Background: Understanding the risk factors for early death after knee replacement could help to reduce the risk of mortality after this procedure. We assessed secular trends in death within 45 days of knee replacement for osteoarthritis in England and Wales, with the aim of investigating whether any change that we recorded could be explained by alterations in modifiable perioperative factors.
Methods: We took data for knee replacements done for osteoarthritis in England and Wales between April 1, 2003, and Dec 31, 2011, from the National Joint Registry for England and Wales. Patient identifiers were used to link these data to the national mortality database and the Hospital Episode Statistics database to obtain details of death, sociodemographics, and comorbidity. We assessed mortality within 45 days by Kaplan-Meier analysis and assessed the role of patient and treatment factors by Cox proportional hazards models.

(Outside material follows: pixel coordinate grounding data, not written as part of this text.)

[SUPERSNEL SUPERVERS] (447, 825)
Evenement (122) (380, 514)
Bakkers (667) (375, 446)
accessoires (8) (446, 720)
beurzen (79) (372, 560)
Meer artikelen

Findings: 467,779 primary knee replacements were done to treat osteoarthritis during 9 years. 1183 patients died within 45 days of surgery, with a substantial secular decrease in mortality from 0·37% in 2003 to 0·20% in 2011, even after adjustment for age, sex, and comorbidity. The use of unicompartmental knee replacement was associated with substantially lower mortality than was total knee replacement (hazard ratio [HR] 0·32, 95% CI 0·19–0·54, p<0·0005). Several comorbidities were associated with increased mortality: myocardial infarction (HR 3·46, 95% CI 2·81–4·14, p<0·0005), cerebrovascular disease (3·35, 2·7–4·14, p<0·0005), moderate/severe liver disease (7·2, 3·93–13·21, p<0·0005), and renal disease (2·18, 1·76–2·69, p<0·0005). Modifiable perioperative risk factors, including surgical approach and thromboprophylaxis were not associated with mortality.
Interpretation: Postoperative mortality after knee replacement has fallen substantially between 2003 and 2011. Efforts to further reduce mortality should concentrate more on older patients, those who are male and those with specific comorbidities, such as myocardial infarction, cerebrovascular disease, liver disease, and renal disease.
Funding: National Joint Registry for England and Wales.